Wie eng arbeiten Sie beim Übersetzen normalerweise mit einem Autor zusammen?

Blažena Radas: Das hängt ganz vom Stück ab und auch davon, ob ich eine Aufführung gesehen habe. In diesem Fall hatte ich das Glück, das Stück im kroatischen Nationaltheater in Split zu sehen und so einen Eindruck zu bekommen. Das hat mir bei der Übersetzung sehr geholfen.

Im Grunde ist eine Aufführung fast wichtiger als der Austausch mit dem Autor, die Aufführung beantwortet ungeklärte Fragen am besten.

 

Wie schwierig ist es, von der Perspektive des Übersetzers aus, Übersetzungen osteuropäischer Dramatik an die Theater im deutschsprachigen Raum zu vermitteln?

Gibt es Themen oder ästhetische Formen, die Sie als spezifisch kroatisch oder serbisch beschreiben würden – Themen und ästhetische Formen, die so in der zeitgenössischen deutschsprachigen Dramatik vielleicht nicht zu finden sind?

Blažena Radas: Für diese Frage bin ich sehr dankbar! Es ist beides, schwierig und einfach, ein osteuropäisches Stück an deutsche Theater zu vermitteln. Einfach ist es, wenn die Region, aus welchen Gründen auch immer, im Fokus der westeuropäischen Aufmerksamkeit steht. Das waren in der letzten Zeit der Krieg und die Transition von einem sozialistischen in einen demokratischen kapitalistischen Staat. Allerdings habe ich auch oft die Erfahrung gemacht, dass man osteuropäische Stücke nur in diesem Kontext wahrnimmt, als hätten sie nur dann eine Chance, wenn sie bestimmte Klischees bedienten, wenn sie das „Andere“ reflektieren oder das „Balkanische“.

Darum bin ich EURODRAM sehr dankbar, weil mit dem „Drama um Mirjana und die Menschen um sie herum“ ein Stück ausgewählt wurde, das mutig genug ist, von kleinen und gleichzeitig universellen Themen zu sprechen.

Spezifisch kroatische oder serbische Themen sind meiner Ansicht nach die noch immer andauernden Transitionsprozesse und das Vakuum, das sie zurücklassen. In beiden Ländern ist das Verhältnis zur Vergangenheit nicht aufgearbeitet, und die Frage nach der Identität wird auf Nationalität und Religion reduziert. Beide Gesellschaften erfahren einen Wertewandel: Der dominante Diskurs stellt die nationale und religiöse Zugehörigkeit über alles andere, Arbeit und Bildung werden beispielsweise abgewertet, sie spielen für das Selbstverständnis kaum eine Rolle. Diese Themen sind spezifisch für Osteuropa, aber wenn man sie weiterdenkt, sind sie auch universell.

IHRE AUFGABEN>
A. Beantworten Sie anhand des Interviews, in welchem Theater Blažena Radas das Stück gesehen hat.
B. Erklären Sie anhand des Interviews, warum Blažena Radas eine Aufführung für fast wichtiger hält als den Austausch mit dem Autor.
C. Setzen Sie das Interview über das Übersetzen kroatischer und serbischer Dramatik nach seinem letzten Satz fort.
Das Material hat mit dem Textauszug nichts zu tun.

DATENAUFLISTUNG>
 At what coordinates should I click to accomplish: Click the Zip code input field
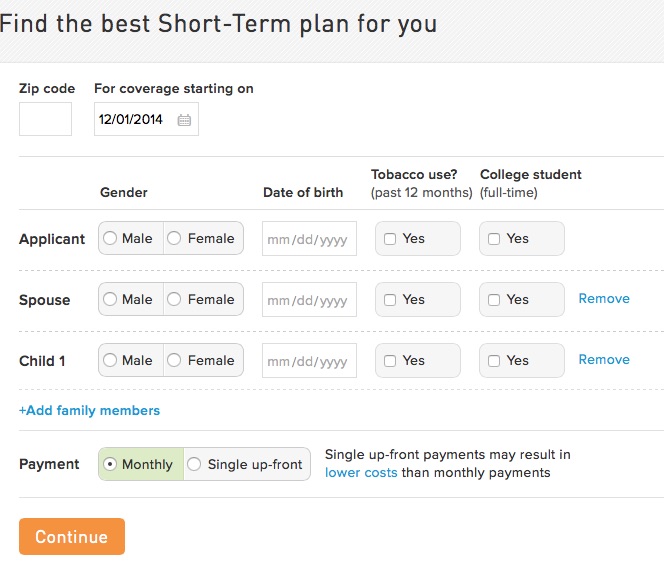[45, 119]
--
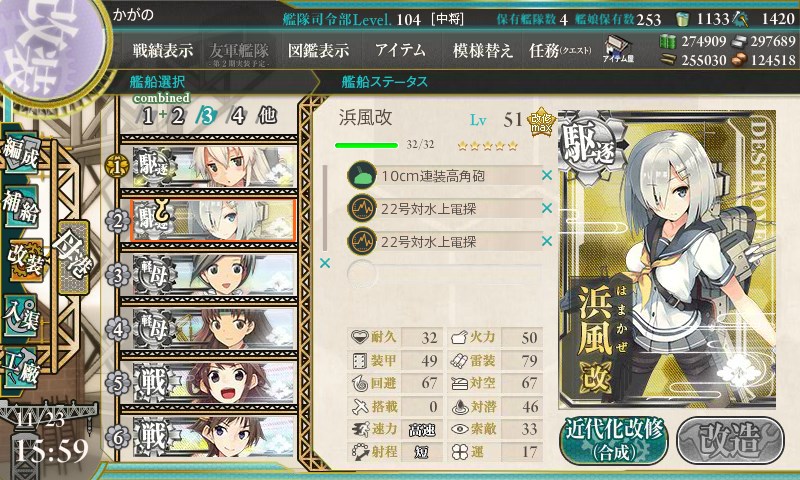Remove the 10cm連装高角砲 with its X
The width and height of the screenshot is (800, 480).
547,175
==
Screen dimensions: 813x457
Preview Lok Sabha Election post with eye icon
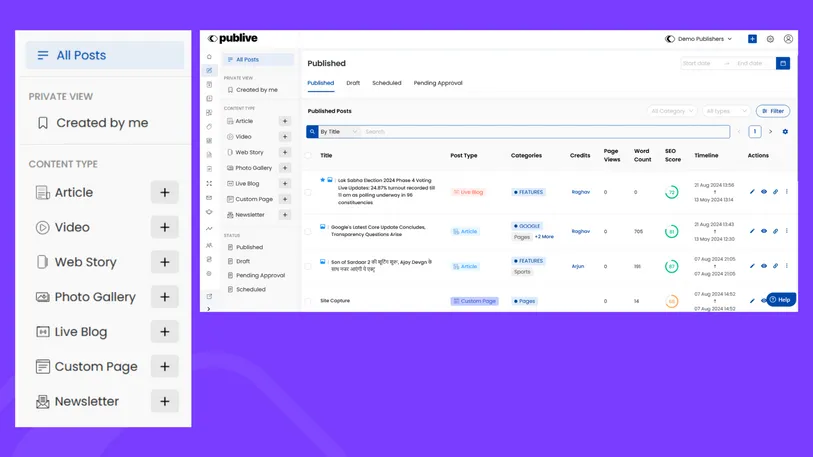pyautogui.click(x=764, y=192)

ERGEBNISSE IN REIHENFOLGE>
A. Im kroatischen Nationaltheater in Split.

B. Eine Aufführung beantwortet ungeklärte Fragen am besten. Weil sie das Stück in Split gesehen hatte, bekam sie einen Eindruck davon, der ihr bei der Übersetzung sehr geholfen hat.

C.
Das Gespräch führte Ulrike Syha

 

BIOGRAPHIE Ivor Martinić:

Der preisgekrönte kroatische Autor Ivor Martinić hat an der „Academy of Dramatic Art “ in Zagreb Dramaturgie studiert. Sein Stück „The title of the drama about Ante is Written here“ wurde vom Stadttheater in Split, vom Blue Elephant Theatre in London und vom Théâtre des Chardons in Brüssel aufgeführt. Sein Stück „Drama über Mirjana und die Menschen um sie herum“ wurde am Yugoslav Drama Theatre (Belgrad), am Nationaltheater Zagreb und am Stadttheater in Ljubljana inszeniert.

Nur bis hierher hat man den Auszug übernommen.